TAREAS PENDIENTES -
(1) Resume en dos oraciones el artículo sobre ‘First Dates’.
(2) Copia tal cual el fragmento del artículo sobre ‘First Dates’ que se abre con las palabras que contienen "Después del inesperado" y se cierra con "desde el principio.".

El amor se sirve en plato caliente.
Pocos formatos televisivos logran mantenerse vigentes durante tanto tiempo y seguir sorprendiendo a su audiencia. ‘First Dates’, el dating show de Cuatro, lo ha conseguido con una fórmula tan sencilla como efectiva: emparejar desconocidos en un restaurante televisivo y dejar que la magia (o el desastre) ocurra ante las cámaras. Desde su estreno en 2016, el programa ha acumulado miles de citas, con historias que van del romanticismo más puro al despropósito más viral.

Carlos Sobera, al frente del restaurante más famoso de la televisión, ejerce de maestro de ceremonias en un espacio que combina entretenimiento, espontaneidad y humanidad. ‘First Dates’ no se limita a mostrar citas, sino que explora las emociones reales de personas anónimas que buscan compañía, comprensión o una chispa que les cambie la vida. Su éxito radica, en gran parte, en esa mezcla de humor, ternura y realidad sin filtros que tanto conecta con el espectador.
Cada noche es distinta, y cada comensal, un mundo. El programa ha evolucionado hasta convertirse en un pequeño fenómeno social que retrata cómo se ama, se sueña y se tropieza en la España contemporánea. Y la entrega del martes no fue la excepción.
Una cita doble que rompe moldes.
El restaurante volvía a abrir sus puertas con nuevos protagonistas y promesas de momentos memorables. En esta ocasión, el programa ofrecía una combinación poco habitual: una madre y su hijo que decidían buscar el amor juntos. Asunción y Daniel, de Pontedeume (A Coruña), compartían pantalla y propósito en una misma noche.

»Tenemos una relación maravillosa, somos como mejores amigos», contaba Daniel, decidido a que su madre conociera a un hombre que estuviera a su altura. Tras varias decepciones, ambos llegaban con ilusión y con una conexión familiar que iba más allá del vínculo madre-hijo. »Somos prácticamente iguales en la manera de pensar y de ver las cosas», explicaba Asunción, que demostraba tener la mente abierta y el corazón disponible.
Primero fue el turno del hijo, que se quedó en la barra esperando a su cita. El elegido era Ricardo, un administrativo jubilado de Pontevedra, con el que pronto surgió una simpática confusión. »Estos se confundieron porque yo especifiqué bien», comentaba entre risas, al descubrir que Daniel no era quien esperaba encontrar. Sin embargo, el momento sirvió para romper el hielo.
Confesiones y música para dos.
Después del inesperado encuentro, Ricardo pasaba a su verdadera cita con Asunción. »Es una mujer con presencia», afirmaba él, mientras que ella recordaba que su última pareja también tenía un estilo parecido. La conexión fue inmediata, y la conversación fluyó con naturalidad desde el principio.

Asunción confesaba que llevaba tiempo sin pareja y que las formas actuales de ligar no encajaban con ella. »A mí me pasa lo mismo, esos ambientes no me gustan nada. Yo tengo una pandilla con la que voy a comer y a pasarlo bien», explicaba Ricardo, quien también revelaba su afición por la música. »A mí me gusta la gente normal. Es un hombre de los que pensaba que ya no quedaban», decía ella con ilusión renovada.

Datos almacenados
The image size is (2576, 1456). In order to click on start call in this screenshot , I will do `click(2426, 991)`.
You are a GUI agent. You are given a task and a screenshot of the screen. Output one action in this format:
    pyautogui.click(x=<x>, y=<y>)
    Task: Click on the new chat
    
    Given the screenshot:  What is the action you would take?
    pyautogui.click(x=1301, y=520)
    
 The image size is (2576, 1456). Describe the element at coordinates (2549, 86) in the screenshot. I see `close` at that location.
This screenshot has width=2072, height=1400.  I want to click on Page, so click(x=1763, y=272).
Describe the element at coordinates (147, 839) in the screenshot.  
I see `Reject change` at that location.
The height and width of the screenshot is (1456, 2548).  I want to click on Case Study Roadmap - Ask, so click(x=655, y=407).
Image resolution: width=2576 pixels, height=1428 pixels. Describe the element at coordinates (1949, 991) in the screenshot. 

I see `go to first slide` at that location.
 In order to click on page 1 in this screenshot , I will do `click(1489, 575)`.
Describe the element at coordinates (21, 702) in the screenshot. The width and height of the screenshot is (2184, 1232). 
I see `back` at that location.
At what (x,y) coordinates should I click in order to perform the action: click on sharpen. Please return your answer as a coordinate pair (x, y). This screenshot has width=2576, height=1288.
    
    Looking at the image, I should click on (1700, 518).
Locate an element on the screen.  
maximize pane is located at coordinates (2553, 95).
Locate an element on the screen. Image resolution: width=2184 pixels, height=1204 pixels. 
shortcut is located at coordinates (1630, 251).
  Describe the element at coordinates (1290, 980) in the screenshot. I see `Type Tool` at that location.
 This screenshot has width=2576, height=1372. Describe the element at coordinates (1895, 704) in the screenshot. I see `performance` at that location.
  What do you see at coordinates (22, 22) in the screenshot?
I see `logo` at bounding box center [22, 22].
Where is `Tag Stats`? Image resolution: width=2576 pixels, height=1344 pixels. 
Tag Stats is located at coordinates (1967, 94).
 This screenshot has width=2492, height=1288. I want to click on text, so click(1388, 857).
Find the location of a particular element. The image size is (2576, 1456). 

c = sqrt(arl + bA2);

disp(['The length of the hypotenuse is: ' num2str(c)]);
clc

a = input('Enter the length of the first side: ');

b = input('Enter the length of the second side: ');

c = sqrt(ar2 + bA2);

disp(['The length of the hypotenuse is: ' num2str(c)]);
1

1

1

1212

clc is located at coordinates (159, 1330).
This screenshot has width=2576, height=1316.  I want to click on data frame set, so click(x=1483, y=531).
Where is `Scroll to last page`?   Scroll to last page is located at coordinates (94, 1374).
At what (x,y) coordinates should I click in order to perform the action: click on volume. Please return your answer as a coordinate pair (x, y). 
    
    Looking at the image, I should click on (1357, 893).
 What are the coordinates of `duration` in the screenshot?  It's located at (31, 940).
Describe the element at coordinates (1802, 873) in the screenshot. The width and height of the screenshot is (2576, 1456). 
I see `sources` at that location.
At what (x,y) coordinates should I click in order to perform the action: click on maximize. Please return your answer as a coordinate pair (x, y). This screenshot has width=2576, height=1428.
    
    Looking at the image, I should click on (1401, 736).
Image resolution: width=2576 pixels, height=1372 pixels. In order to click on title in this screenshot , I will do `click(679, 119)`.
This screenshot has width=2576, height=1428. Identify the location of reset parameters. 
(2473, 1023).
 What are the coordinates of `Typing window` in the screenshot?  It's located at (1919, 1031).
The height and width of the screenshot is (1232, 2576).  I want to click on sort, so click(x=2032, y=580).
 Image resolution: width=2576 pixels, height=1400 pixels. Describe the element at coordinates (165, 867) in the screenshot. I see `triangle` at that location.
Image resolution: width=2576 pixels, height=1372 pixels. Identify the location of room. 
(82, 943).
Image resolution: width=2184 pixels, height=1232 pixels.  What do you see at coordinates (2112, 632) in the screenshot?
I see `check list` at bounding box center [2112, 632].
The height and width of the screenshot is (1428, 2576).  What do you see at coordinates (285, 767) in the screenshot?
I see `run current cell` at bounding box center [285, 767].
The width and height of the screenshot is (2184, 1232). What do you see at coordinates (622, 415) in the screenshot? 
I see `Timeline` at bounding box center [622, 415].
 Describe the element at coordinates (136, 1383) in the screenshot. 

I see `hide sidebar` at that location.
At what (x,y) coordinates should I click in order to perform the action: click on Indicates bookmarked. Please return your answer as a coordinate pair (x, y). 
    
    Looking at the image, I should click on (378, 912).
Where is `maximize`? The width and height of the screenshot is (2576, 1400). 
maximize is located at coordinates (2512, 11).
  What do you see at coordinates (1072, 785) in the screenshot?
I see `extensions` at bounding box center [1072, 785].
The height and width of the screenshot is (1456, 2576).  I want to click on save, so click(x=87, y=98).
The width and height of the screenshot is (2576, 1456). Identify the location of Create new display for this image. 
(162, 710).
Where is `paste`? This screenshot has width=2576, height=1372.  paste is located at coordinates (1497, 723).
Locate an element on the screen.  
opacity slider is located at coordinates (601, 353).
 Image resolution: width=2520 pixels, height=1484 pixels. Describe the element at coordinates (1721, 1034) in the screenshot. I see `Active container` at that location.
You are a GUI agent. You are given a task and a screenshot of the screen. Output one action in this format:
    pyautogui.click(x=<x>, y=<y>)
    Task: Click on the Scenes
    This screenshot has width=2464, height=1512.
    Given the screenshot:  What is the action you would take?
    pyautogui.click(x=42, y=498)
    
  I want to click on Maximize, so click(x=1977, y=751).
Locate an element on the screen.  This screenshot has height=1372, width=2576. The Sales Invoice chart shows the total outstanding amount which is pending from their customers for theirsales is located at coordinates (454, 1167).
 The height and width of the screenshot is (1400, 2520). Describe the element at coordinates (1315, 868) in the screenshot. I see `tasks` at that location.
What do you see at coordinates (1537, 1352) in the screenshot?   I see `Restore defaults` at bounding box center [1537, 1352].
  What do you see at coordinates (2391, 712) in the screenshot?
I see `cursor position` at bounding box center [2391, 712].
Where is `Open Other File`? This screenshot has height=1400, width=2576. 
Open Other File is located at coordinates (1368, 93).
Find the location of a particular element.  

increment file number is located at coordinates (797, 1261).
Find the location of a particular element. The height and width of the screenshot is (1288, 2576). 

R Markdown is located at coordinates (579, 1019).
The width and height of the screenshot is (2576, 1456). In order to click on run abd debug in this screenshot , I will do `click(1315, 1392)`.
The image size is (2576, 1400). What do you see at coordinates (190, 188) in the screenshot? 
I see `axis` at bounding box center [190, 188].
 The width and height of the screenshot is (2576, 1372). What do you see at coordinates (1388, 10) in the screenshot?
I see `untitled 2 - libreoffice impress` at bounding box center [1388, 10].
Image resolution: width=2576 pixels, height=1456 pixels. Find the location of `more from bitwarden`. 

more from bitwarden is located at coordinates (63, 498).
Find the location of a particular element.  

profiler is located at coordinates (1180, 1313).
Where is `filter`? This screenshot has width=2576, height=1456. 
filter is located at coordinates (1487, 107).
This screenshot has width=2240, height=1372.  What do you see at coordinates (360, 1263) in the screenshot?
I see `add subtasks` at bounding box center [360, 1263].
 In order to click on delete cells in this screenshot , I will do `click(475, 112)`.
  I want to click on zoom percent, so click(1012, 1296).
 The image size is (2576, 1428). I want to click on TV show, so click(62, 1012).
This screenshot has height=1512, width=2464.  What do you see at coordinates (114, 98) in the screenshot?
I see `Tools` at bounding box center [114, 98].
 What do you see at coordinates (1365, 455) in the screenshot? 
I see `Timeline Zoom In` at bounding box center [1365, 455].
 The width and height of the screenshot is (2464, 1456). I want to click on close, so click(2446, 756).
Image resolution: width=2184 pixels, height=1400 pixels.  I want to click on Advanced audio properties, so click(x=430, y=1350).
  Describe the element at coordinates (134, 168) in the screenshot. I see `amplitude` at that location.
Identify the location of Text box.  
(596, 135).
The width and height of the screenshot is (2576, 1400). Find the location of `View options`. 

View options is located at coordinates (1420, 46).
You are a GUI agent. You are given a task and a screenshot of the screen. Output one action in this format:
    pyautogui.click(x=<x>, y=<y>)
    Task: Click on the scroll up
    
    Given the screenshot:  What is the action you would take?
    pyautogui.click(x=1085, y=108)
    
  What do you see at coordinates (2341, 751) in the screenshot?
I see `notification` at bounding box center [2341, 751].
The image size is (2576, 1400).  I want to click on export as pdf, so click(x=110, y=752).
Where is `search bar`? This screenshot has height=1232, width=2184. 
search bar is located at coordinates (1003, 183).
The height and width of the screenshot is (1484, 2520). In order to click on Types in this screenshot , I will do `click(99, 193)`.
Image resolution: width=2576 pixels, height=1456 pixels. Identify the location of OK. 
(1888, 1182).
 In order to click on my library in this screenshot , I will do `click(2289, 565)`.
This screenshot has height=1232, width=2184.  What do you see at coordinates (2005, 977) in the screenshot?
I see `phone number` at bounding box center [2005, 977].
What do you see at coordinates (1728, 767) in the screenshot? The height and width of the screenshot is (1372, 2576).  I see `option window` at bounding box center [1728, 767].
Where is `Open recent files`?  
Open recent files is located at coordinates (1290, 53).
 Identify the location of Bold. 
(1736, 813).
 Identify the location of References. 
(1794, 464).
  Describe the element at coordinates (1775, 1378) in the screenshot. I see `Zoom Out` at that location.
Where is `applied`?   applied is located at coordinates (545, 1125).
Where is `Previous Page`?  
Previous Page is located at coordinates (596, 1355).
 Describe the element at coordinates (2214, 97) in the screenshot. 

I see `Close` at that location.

RESPUESTAS DE TAREAS -
(1) ‘First Dates’, el dating show de Cuatro con Carlos Sobera como maestro de ceremonias, empareja desconocidos en un restaurante televisivo desde 2016 y mezcla humor, ternura y realidad sin filtros. En la entrega del martes, Asunción y Daniel, madre e hijo de Pontedeume (A Coruña), buscaban el amor juntos, y Asunción conectó de inmediato con Ricardo, un administrativo jubilado de Pontevedra.

(2)
Después del inesperado encuentro, Ricardo pasaba a su verdadera cita con Asunción. »Es una mujer con presencia», afirmaba él, mientras que ella recordaba que su última pareja también tenía un estilo parecido. La conexión fue inmediata, y la conversación fluyó con naturalidad desde el principio.